**TEXT:**
# Phone won't charge all of the sudden. Tried 3 chargers and 2 batteries



## otter (Mar 18, 2012)

Seems to be a popular topic today. My phone stopped charging all of the sudden today. The battery symbol in the top right hand corner shows that it is charging however when I clicked on the battery settings it says not charging.

I tried 3 wall chargers and a car charger and 2 batteries. One is a battery with a charger that I got 5 months after getting my nexus. I plugged both batteries in there and the light is red. I'll see in a few hours if it charged but I expect it to.

I'm rooted, running sorcery

Sent from my Galaxy Nexus using Tapatalk 2


----------



## LoH_Mobius (Jun 6, 2012)

If you shut down and plug it in, does it charge then? Might be your physical port or it might be a kernel issue.

**DATA BLOCK:**
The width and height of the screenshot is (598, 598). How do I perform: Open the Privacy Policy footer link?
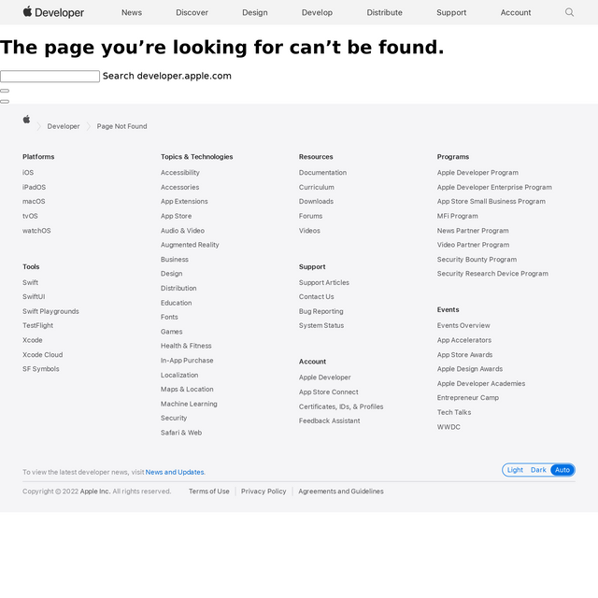coord(263,491)
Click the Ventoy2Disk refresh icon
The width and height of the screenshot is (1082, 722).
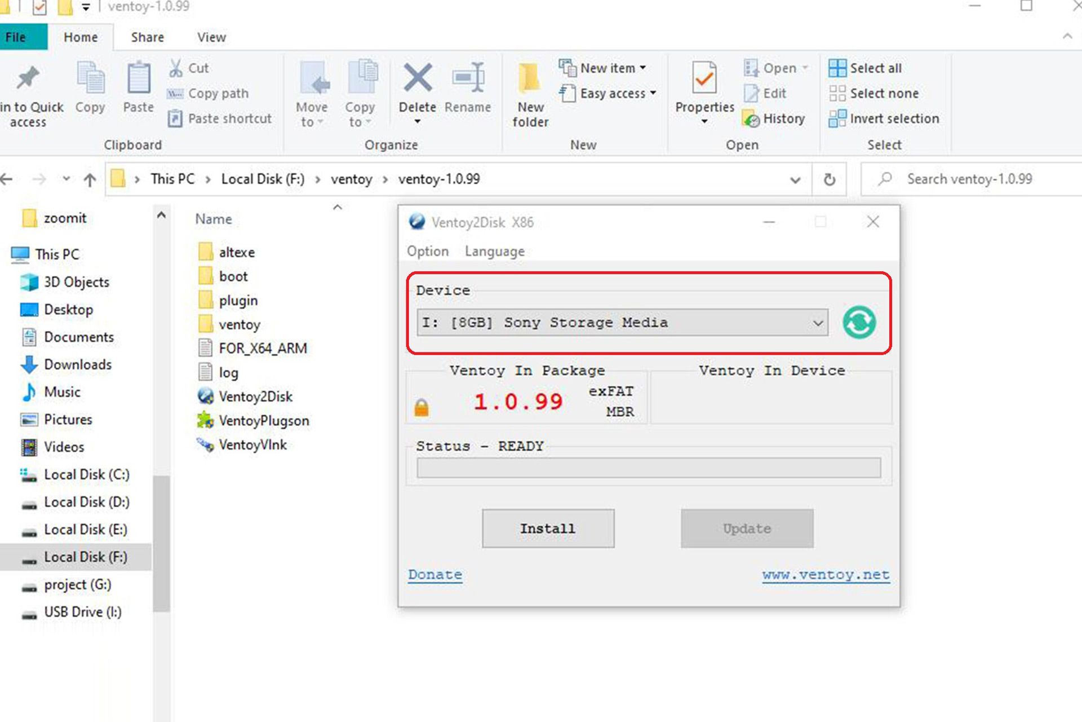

**TASKS:**
1 – Summarize the thread in two sentences.
2 – From the thread, quote the passage from "I tried 3 wall" up to and including "a kernel issue." word for word.

**SOLUTIONS:**
1 – A rooted Galaxy Nexus owner reports that the phone suddenly stopped charging: the battery symbol in the top right corner shows charging, but the battery settings say not charging, even after trying three wall chargers, a car charger, and two batteries. A reply asks whether the phone charges when shut down and plugged in, and suggests the cause might be the physical port or a kernel issue.

2 –
I tried 3 wall chargers and a car charger and 2 batteries. One is a battery with a charger that I got 5 months after getting my nexus. I plugged both batteries in there and the light is red. I'll see in a few hours if it charged but I expect it to.

I'm rooted, running sorcery

Sent from my Galaxy Nexus using Tapatalk 2


----------



## LoH_Mobius (Jun 6, 2012)

If you shut down and plug it in, does it charge then? Might be your physical port or it might be a kernel issue.